“Pedigree Verification in Cassava through Analysis of Single Nucleotide Polymorphisms”
Project Summary:
Manihot esculenta, more commonly known as cassava, is a tropical root crop that serves as the primary food source for 500 million people around the world, particularly in Sub-Saharan Africa. Efforts to improve cassava breeding are tracked using CassavaBase (cassavabase.org), a public database developed by the Mueller Lab as part of the NEXTGEN Cassava Breeding project. CassavaBase allows breeders to store their data in a free and open format. This data includes the pedigrees of thousands of breeding lines. In this project, a pedigree verification tool based on genetic similarity was developed in Perl and implemented in CassavaBase. This tool examines genetic data, analyzes a select set of single nucleotide polymorphisms (SNPs) from the genotypes of the parents and child identified in a pedigree, and determines whether the given combination is possible (e.g. both parents having two copies of an allele and it being absent in the child would be impossible). For lines that do not appear to be a genetic match with their documented parents, it is then possible to search for the true parents through genetic comparison against a larger population of potential parents.

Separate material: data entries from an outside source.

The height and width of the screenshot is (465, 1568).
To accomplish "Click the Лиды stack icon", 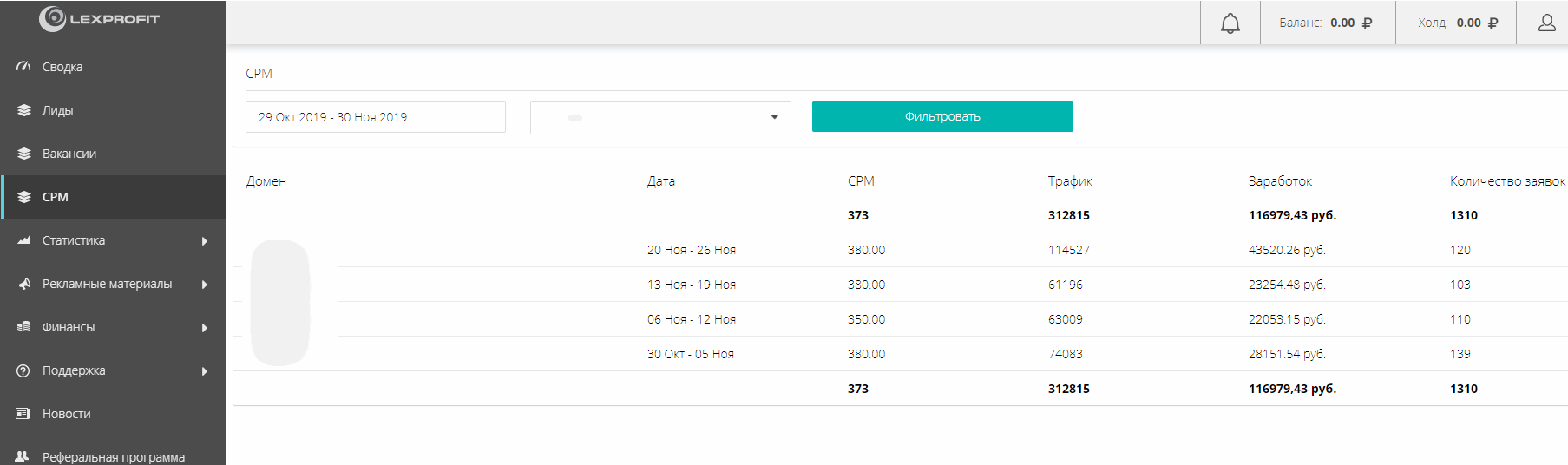I will coord(23,110).
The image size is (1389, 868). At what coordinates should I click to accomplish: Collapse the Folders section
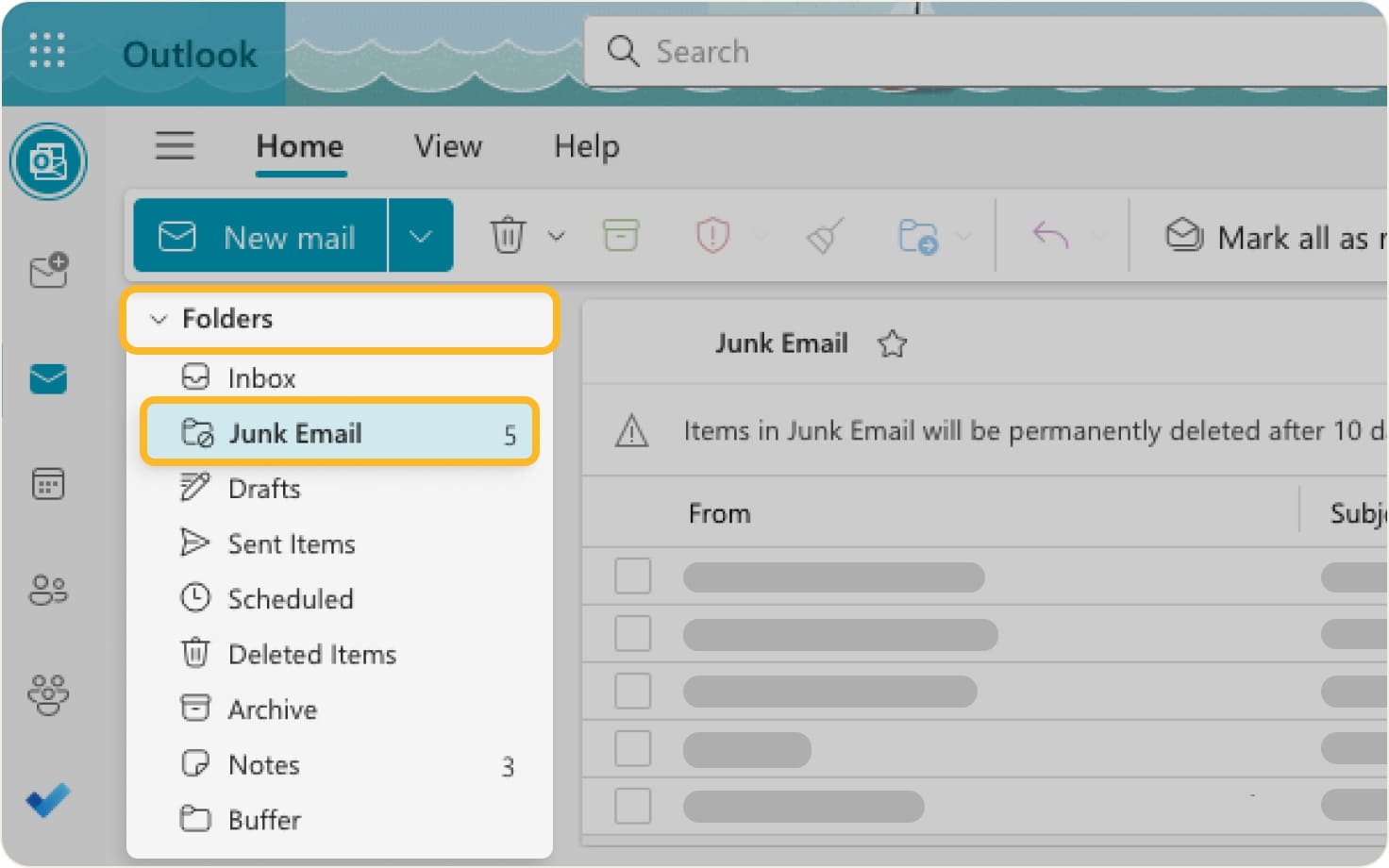[x=158, y=319]
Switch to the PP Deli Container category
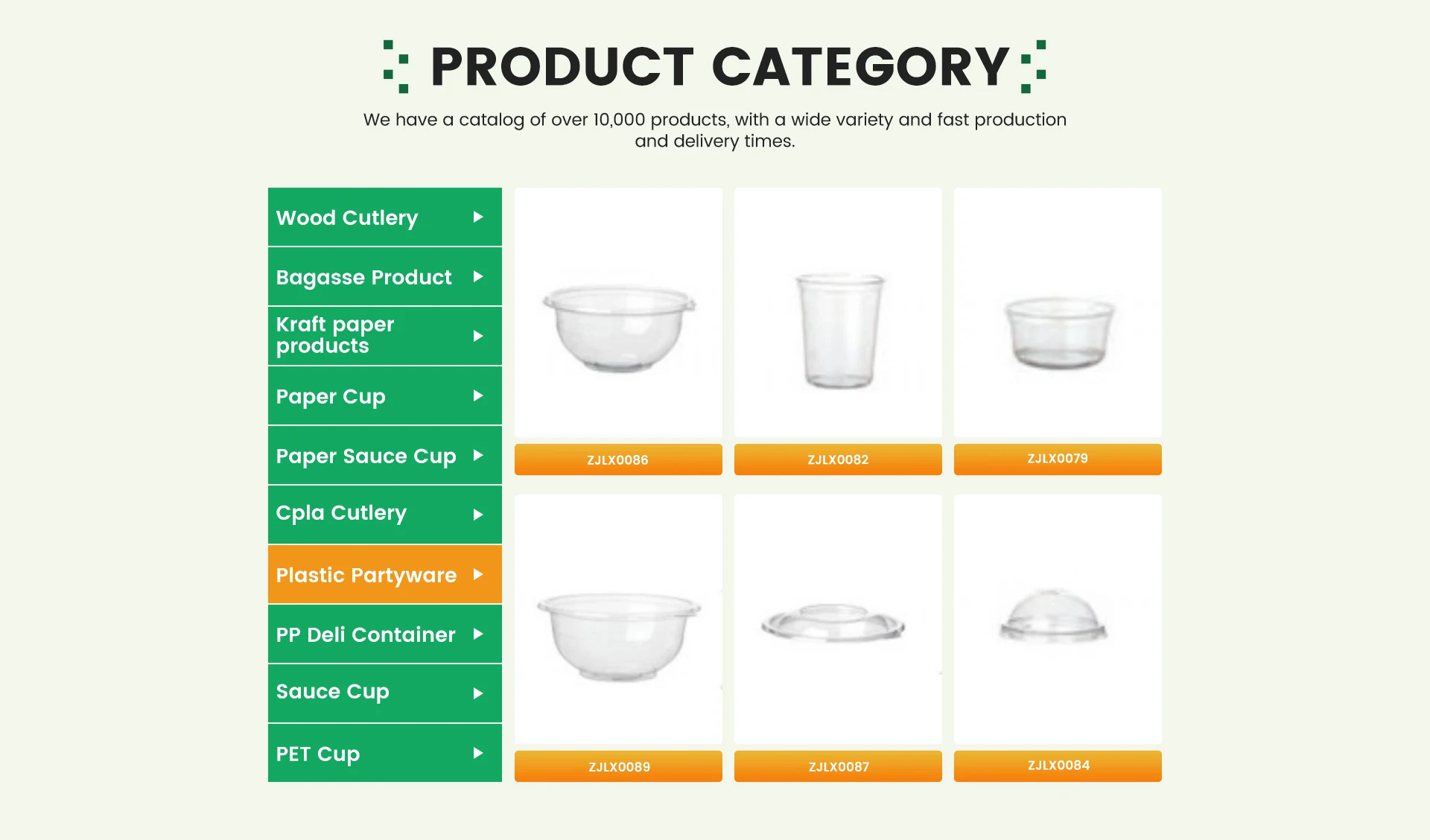This screenshot has height=840, width=1430. coord(365,634)
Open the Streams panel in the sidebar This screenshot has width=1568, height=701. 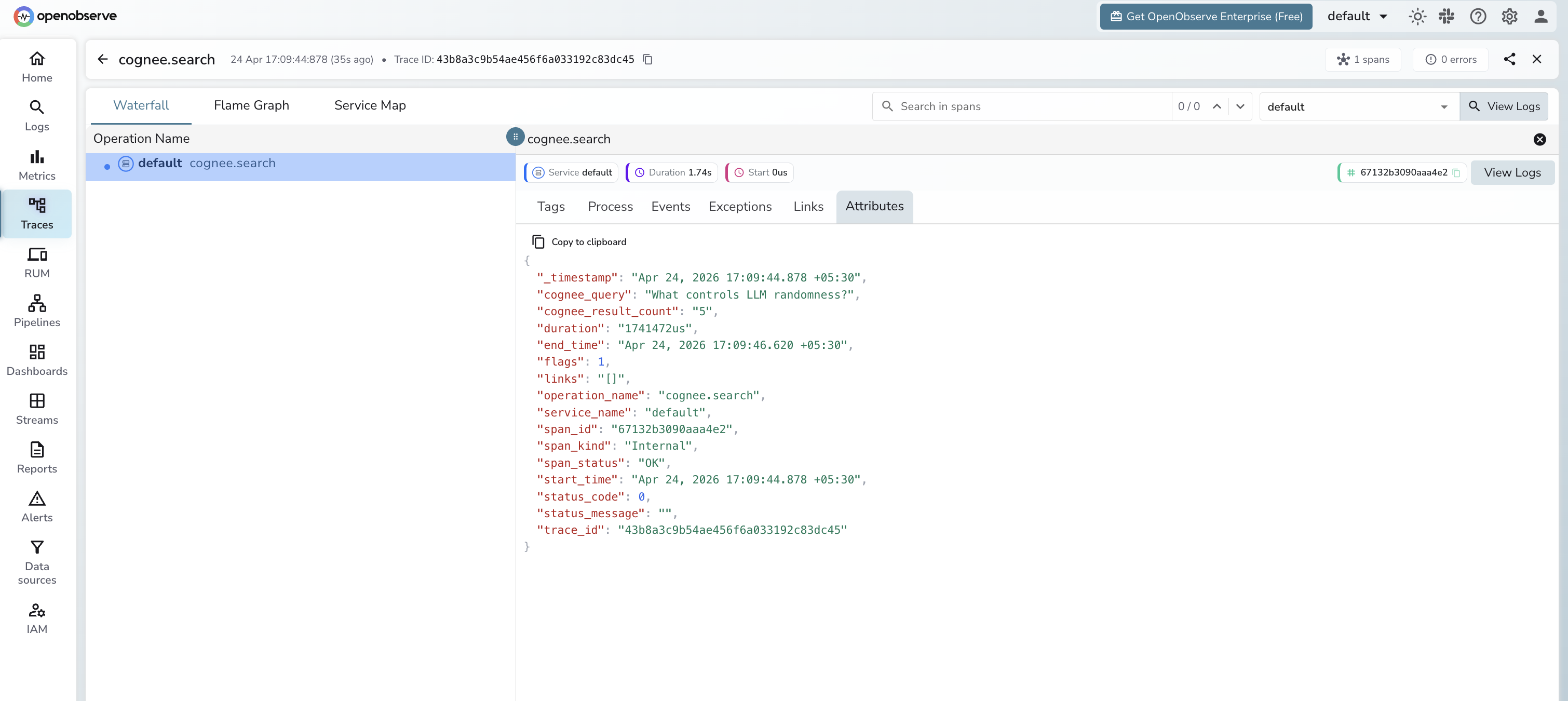pyautogui.click(x=36, y=408)
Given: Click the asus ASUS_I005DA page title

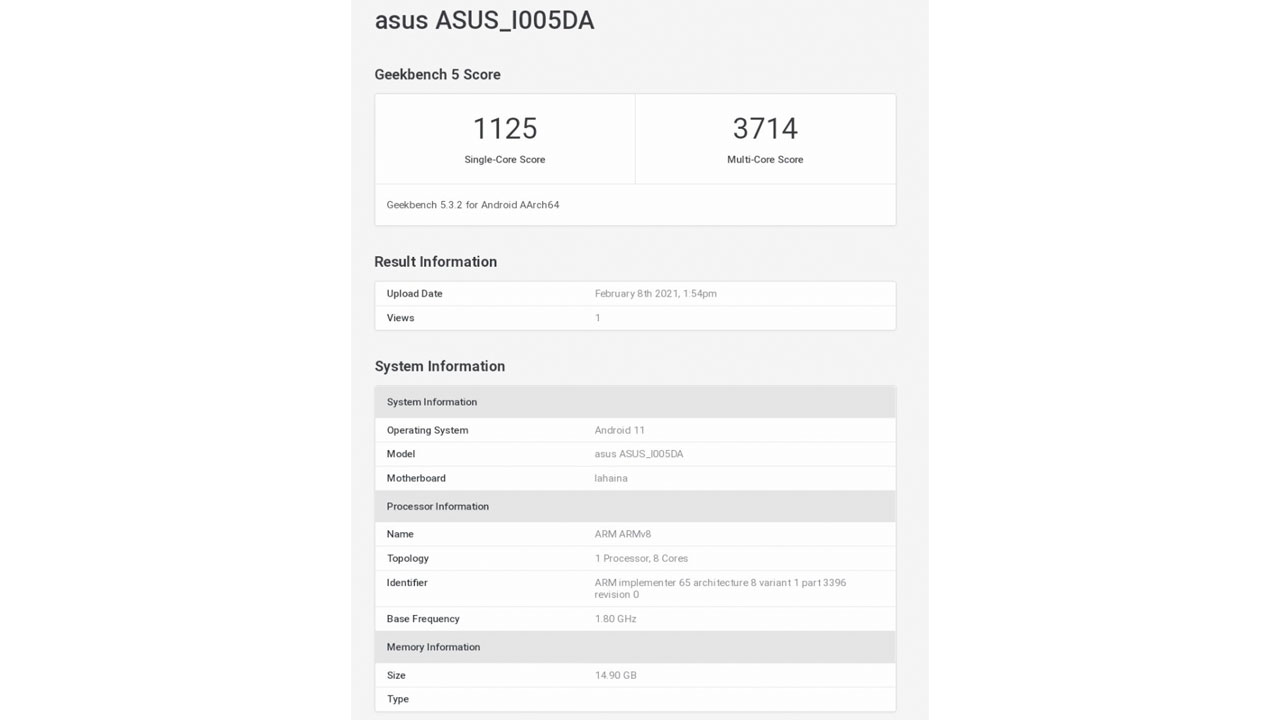Looking at the screenshot, I should coord(484,21).
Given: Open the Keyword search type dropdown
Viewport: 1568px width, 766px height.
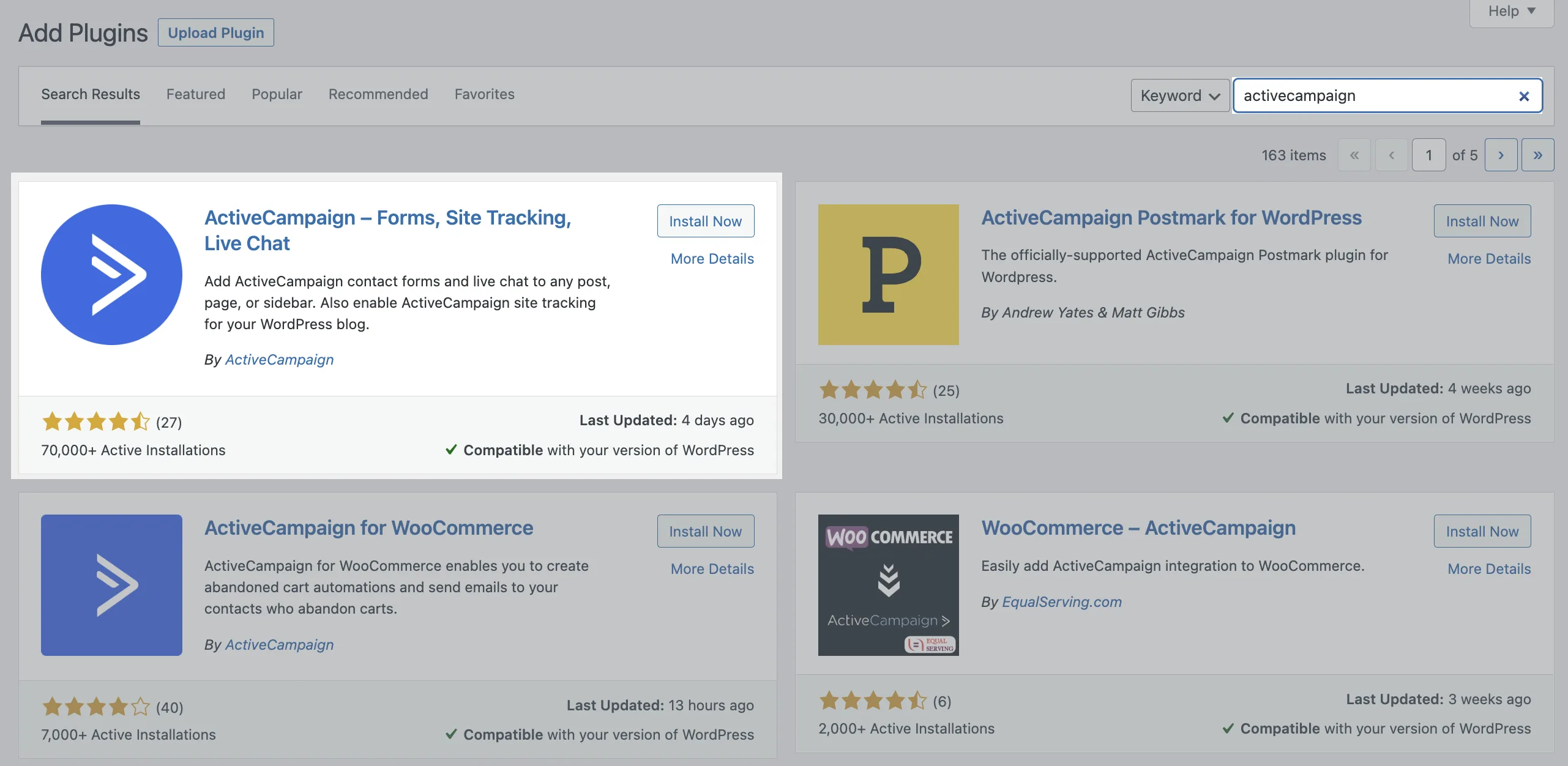Looking at the screenshot, I should pos(1179,96).
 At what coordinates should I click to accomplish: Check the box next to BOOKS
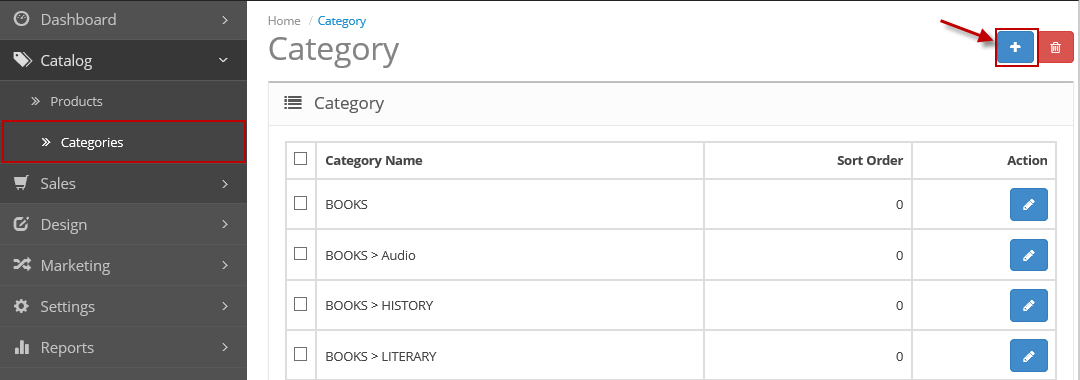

Breeding higher-yielding and more resilient crops will be critical as land area available for agriculture shrinks and populations increase. Studies have shown that the cassava is one of the only staple crops that may resist or even benefit from climate change, an increasingly important concern as global temperatures rise. By ensuring the accuracy of pedigree records in CassavaBase, this tool can contribute to worldwide cassava breeding efforts, including the goals of the overreaching NEXTGEN project: shortening the breeding cycle, improving yield, increasing genetic diversity, and increasing the exchange of cassava breeding information.
My Experience:
My internship at Boyce Thompson Institute has given me the opportunity to collaborate with extremely talented bioinformaticians and researchers from around the world. I have gained experience in a considerable amount of areas including: using Linux command line, writing and running scripts for data analysis in R, accessing and managing databases, construction of packages, controller, and modules in Perl, website design in HTML and JavaScript, the use of virtual machines for development, and the importance of file management and backups. Much of my work required collaboration with lab members who possess unique skill sets and having to communicate with them clearly and effectively to obtain the information that I needed was a valuable experience. This internship experience has shown me that I work very well in a research setting, and in the future I would consider returning to biological research as a potential career field.